Anche la Befana… finisce in Cassazione

aprile 23, 2016

I diversi i “casi” in cui la magistratura si è occupata del reato di ingiuria e di sanzioni disciplinari a carico di chi ha utilizzato la parola Befana

di Marina Crisafi – Anche se ogni anno, appende milioni di calze ricche di prelibatezze o di doni (ma anche carbone per i meno buoni), non c’è forse figura più “bistrattata” della povera Befana! Tanto che chiamare così qualcuno può costare molto caro.

In una sentenza di qualche tempo fa (n. 2597/2013), la Cassazione ha confermato la condanna per il reato di molestie nei confronti di una donna che aveva inviato due sms offensivi al telefono cellulare della cognata,dandole della befana.

In realtà, i messaggi contenevano anche altri meno “simpatici” epiteti oltre alla rivelazione delle “corna” del marito, ma per gli Ermellini è il complessivo tenore dei messaggi a far ritenere integrato il reato, per aver arrecato molestia e disturbo alla persona offesa.

befanaNon regge la tesi difensiva della donna, che sosteneva la non punibilità del fatto contestato poiché non era ravvisabile alcuna lesione dell’ordine pubblico, bene giuridico tutelato dalla norma di cui all’art. 660 c.p.

Per il Palazzaccio, infatti, il reato contestato “punisce chiunque, in luogo pubblico o aperto al pubblico, ovvero con il mezzo del telefono, per petulanza o altro biasimevole motivo, reca a taluno molestia o disturbo”. Inoltre si tratta di fattispecie plurioffensiva,perché protegge, oltre la tranquillità della persona offesa, anche l’ordine pubblico, il quale, però “è sufficiente, per la sussistenza del reato, che sia messo solo in pericolo per la possibile reazione della parte offesa”.
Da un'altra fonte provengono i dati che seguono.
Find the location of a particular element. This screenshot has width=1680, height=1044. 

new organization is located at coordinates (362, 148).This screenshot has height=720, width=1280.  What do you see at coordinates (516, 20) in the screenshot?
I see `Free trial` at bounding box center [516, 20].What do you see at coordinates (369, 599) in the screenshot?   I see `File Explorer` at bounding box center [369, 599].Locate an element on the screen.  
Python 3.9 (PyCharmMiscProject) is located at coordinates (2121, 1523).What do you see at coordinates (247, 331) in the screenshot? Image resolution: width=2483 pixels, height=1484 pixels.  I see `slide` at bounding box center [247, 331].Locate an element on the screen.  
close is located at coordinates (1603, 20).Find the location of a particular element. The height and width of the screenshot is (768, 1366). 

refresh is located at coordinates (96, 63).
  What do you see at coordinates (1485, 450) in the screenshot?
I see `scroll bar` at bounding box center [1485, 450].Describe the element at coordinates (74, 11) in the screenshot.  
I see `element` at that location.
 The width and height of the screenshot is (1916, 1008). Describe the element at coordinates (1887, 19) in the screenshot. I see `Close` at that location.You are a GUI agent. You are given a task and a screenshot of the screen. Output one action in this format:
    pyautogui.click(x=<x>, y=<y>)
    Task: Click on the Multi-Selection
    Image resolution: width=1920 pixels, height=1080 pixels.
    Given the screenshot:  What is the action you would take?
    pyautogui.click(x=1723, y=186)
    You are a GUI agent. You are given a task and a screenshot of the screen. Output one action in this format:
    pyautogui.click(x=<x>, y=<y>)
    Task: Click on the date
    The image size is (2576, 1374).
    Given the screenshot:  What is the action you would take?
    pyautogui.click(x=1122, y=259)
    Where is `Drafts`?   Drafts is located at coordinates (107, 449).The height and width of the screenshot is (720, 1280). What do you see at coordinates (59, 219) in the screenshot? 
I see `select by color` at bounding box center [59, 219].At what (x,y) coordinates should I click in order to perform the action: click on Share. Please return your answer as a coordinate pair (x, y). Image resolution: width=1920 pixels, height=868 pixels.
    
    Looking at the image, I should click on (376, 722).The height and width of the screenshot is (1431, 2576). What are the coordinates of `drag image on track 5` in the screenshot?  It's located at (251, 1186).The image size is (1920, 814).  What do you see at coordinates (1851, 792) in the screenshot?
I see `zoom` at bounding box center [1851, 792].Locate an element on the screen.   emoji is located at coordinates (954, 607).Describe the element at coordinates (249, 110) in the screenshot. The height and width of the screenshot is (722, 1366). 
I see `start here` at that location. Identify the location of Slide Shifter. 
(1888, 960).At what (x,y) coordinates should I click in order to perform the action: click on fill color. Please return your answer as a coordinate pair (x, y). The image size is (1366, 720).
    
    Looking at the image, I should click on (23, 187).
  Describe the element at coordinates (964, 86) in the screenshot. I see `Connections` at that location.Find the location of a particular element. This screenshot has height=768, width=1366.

E non vi è dubbio, hanno ritenuto i giudici di piazza Cavour condannando l’autrice degli sms, che gli stessi fossero idonei sia a molestare che a disturbare, alterandone la tranquillità, la povera cognata.

In un’altra vicenda di qualche anno fa, il Tribunale di S. Maria Capua Vetere (sentenza n. 1642/2009), ha ritenuto responsabile per il reato di ingiuria un uomo che, separatosi dalla moglie, figlia della persona offesa, ogni qualvolta si ritrovava ad avere contatti con l’ex suocera (visto che la moglie era andata ad abitare presso la madre), “non perdeva occasione” per offenderla, chiamandola, tra gli altri insulti, anche befana. Per il Tribunale le frasi ingiuriose, sono “tali da offendere l’onore e il decoro della stessa, beni della personalità morale e sociale dell’individuo oggetto di una specifica tutela da parte dell’ordinamento giuridico e che meritano, pertanto, il massimo rispetto da parte di tutti i consociati“.

Rimanendo al di fuori del versante penale, l’appellativo di befana ha meritato anche l’interesse dei giudici amministrativi.

In una recente sentenza, la n. 839/2015, il Tar di Catania è stato chiamato a decidere sull’annullamento della sanzione disciplinare del rimprovero irrogata a un carabiniere, per aver pronunciato, mentre era impegnato in posto di controllo sulla pubblica via, il termine “befana” nei confronti di una privata cittadina, giudizio ritenuto lesivo della dignità della stessa che dava luogo persino a rimostranze non degenerate soltanto grazie all’intervento del capopattuglia.

A nulla sono valse anche in tal caso le tesi difensive del militare che negava risolutamente il tutto. Il Tar infatti ha rigettato il ricorso.

Per cui, morale della favola, prima di dare della Befana a qualcuno, meglio pensarci due volte!